Fortunately, section 19 of the New Act seeks to prevent such incidents and stipulates that no protected person is obliged to give any information about their circumstances in a court of law. Witnesses can now refuse to answer questions relating to their whereabouts with impunity. However, attitudes need to be changed generally about witnesses. The programme could assist in educating the public about the plight of witnesses and the valuable role they play in promoting criminal justice in South Africa. Information about convictions as a result of protected witnesses testimony should be made publicly available in the programmes yearly report.

10. Relocation and Resettlement

One of the biggest problems identified by witnesses, investigators, prosecutors and NGOs, is the programmes lack of effective long-term relocation processes. In most cases, once the trial is completed, the witness is left to his or her own devices. The staff of the Witness Protection Programme clearly feel resettlement is something the programme is not required to address. Captain Mhlongo, head of the programme in KwaZulu-Natal claims, "In most cases once witnesses have testified the accused never go after them".50 Unfortunately, there are a number of cases where witnesses have been killed after giving their testimony, which appears to dispute the view of the Captain. The death of two young witnesses in Donnybrook, KwaZulu-Natal in 1999, is a clear example of this. The two youths were killed when they alighted from the bus they were travelling on, shortly after having given evidence in a murder trial.

▶ _Data entries_
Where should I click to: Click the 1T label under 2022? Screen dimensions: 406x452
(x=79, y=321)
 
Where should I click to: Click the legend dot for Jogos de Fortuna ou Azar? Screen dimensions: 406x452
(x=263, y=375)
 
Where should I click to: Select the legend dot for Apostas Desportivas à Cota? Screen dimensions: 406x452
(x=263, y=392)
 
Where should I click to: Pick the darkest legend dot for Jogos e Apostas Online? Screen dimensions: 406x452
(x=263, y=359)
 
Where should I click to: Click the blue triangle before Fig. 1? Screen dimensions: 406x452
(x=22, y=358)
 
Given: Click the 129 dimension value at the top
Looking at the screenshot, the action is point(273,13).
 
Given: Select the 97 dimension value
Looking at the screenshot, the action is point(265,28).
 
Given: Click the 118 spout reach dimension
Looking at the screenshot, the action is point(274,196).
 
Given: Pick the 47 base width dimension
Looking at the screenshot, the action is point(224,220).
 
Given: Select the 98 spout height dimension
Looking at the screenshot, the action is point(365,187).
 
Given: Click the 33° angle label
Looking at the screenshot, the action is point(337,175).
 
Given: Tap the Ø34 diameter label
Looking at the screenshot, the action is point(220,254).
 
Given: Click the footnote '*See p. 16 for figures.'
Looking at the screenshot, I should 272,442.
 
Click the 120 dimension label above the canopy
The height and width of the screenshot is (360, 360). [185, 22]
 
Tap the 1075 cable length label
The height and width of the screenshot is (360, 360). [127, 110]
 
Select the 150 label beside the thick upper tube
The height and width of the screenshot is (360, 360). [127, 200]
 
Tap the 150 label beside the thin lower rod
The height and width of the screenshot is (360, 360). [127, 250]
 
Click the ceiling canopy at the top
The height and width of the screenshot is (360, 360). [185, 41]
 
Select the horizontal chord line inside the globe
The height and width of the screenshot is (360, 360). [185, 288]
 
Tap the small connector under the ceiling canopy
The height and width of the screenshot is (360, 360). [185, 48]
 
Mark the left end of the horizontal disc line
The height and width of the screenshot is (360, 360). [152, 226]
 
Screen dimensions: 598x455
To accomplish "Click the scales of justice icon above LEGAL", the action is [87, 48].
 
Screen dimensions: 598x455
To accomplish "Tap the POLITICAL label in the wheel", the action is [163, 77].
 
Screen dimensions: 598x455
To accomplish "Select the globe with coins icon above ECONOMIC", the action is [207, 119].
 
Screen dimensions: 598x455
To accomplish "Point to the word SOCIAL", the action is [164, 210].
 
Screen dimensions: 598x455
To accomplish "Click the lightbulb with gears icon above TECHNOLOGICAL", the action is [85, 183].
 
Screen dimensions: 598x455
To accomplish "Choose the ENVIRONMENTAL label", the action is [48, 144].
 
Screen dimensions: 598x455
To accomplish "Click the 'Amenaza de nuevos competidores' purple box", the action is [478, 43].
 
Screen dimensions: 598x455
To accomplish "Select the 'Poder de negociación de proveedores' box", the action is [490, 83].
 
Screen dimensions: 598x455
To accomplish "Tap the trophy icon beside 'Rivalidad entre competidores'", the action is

▶ _Tasks to complete_
1) Edit the witness protection passage from "Fortunately, section 19" to "programmes yearly report.", replacing "court of law" with "courtroom".
2) According to the witness protection passage, which groups identified the lack of effective long-term relocation processes as one of the programme's biggest problems?
3) Pick up the passage on witness protection in South Africa where it stops, and continue writing it.
The listing above plays no part in this work.

▶ _The answers_
1)
Fortunately, section 19 of the New Act seeks to prevent such incidents and stipulates that no protected person is obliged to give any information about their circumstances in a courtroom. Witnesses can now refuse to answer questions relating to their whereabouts with impunity. However, attitudes need to be changed generally about witnesses. The programme could assist in educating the public about the plight of witnesses and the valuable role they play in promoting criminal justice in South Africa. Information about convictions as a result of protected witnesses testimony should be made publicly available in the programmes yearly report.

2) Witnesses, investigators, prosecutors and NGOs.

3)
The aspect of relocation and resettlement is not a problem unique to South Africa. A report on vulnerable witnesses written for the British Home office in June 1998 stated:

Often the criminal justice system's role is seen to have ended after the trial. However the potential for intimidation does not end there. Even if the offender is convicted and imprisoned, there may be a risk of retaliation by friends and family or by the offender upon release. This stage however has been neglected by Literature.51

In South Africa a system has been put in place to allow witnesses some time following the conclusion of the trial to prepare for leaving the programme. Although in the new Act there is no specific time period within which witnesses are expected to leave the programme, witnesses are usually given a six-week period within which to re-establish themselves. This time period may be increased following a risk assessment. A formal system is in place whereby both the witness and the Director of Public Prosecutions are given written letters informing them of the date by which the witness is expected to vacate the programme. Section 14 of the Act allows witnesses on the programme to request the Justice Minister to review any such decision taken by the Director of the programme.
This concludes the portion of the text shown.